- EXERCISE DIRECTIONS: Write the next part of the forum thread about the Canon RF 100-500mm lens review, picking up right after its final line.

┌─ ARTICLE

# Canon RF 100-500mm review by Fro



## Chaitanya (Nov 7, 2020)

Jared Polin posted his review of RF 100-500mm lens.


----------



## YuengLinger (Nov 7, 2020)

Thanks, Chaitanya. Been looking for ANY new reviews of this lens.


----------



## navastronia (Nov 7, 2020)

I would love to have one of these. It would be such a luxury to feel like I could shoot 99% of distant outdoor scenes with just one lens. The samples impress me and if I can afford one in a couple years, I will gladly pick one up.


----------



## AlanF (Nov 7, 2020)

YuengLinger said:


> Thanks, Chaitanya. Been looking for ANY new reviews of this lens.


Any review but from him.


----------



## Joules (Nov 7, 2020)

AlanF said:


> Any review but from him.


It is a matter of taste, but I couldn't get past his notions that the tripod mount is useless for most folks and that he can't think of a situation where you'd manually focus the lens. And what was that about pointing out the zoom creep ... then pointing out the stiffness adjustement for the zoom ring ... and not pointing out any connection between the two?


----------



## YuengLinger (Nov 7, 2020)

Joules said:


> It is a matter of taste, but I couldn't get past his notions that the tripod mount is useless for most folks and that he can't think of a situation where you'd manually focus the lens. And what was that about pointing out the zoom creep ... then pointing out the stiffness adjustement for the zoom ring ... and not pointing out any connection between the two?


What's recreationally legal in his state?


----------



## usern4cr (Nov 7, 2020)

AlanF said:


> Any review but from him.


What's wrong with Jared Polin?


----------



## AlanF (Nov 8, 2020)

└─
┌─ DATASET EXTRACT

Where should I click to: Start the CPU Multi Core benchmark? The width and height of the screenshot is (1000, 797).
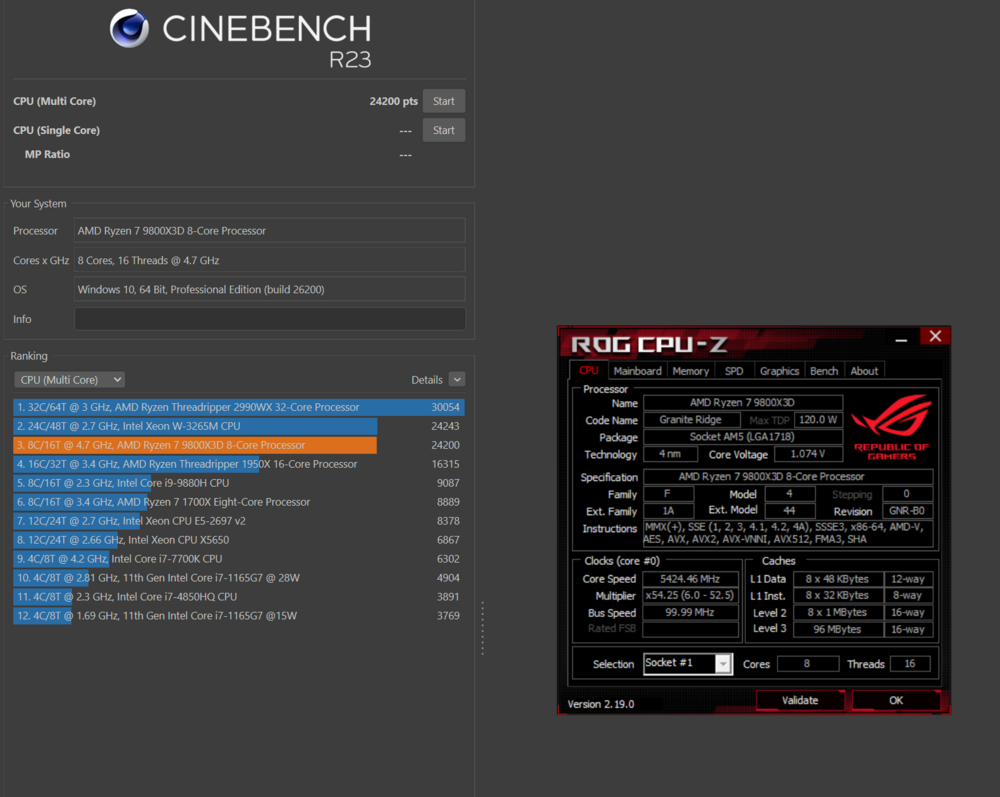444,101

└─

- WRITTEN RESPONSE:
usern4cr said:


> What's wrong with Jared Polin?


I don’t know what’s wrong with him. I don’t like his reviews.


----------



## Chaitanya (Nov 8, 2020)

AlanF said:


> Any review but from him.


Cameralabs has also done a comprehensive review of this lens earlier and they even tested teleconvertors with this lens which Fro seems to have missed out.





Canon RF 100-500mm f4.5-7.1L review | Cameralabs







www.cameralabs.com


----------



## YuengLinger (Nov 8, 2020)

Chaitanya said:


> Cameralabs has also done a comprehensive review of this lens earlier and they even tested teleconvertors with this lens which Fro seems to have missed out.
> 
> 
> 
> ...


I definitely agree with this: "There’s lots of options, although I’d love it if Canon also considers producing a more affordable 200-600 model like Sony in the future as that’s a great length for sports and wildlife."


----------



## stevelee (Nov 8, 2020)

That was one of his most annoying videos. He rants on about not using a tripod or focusing manually or filters. But with a bit of patience, one can glean helpful information about the lens performance.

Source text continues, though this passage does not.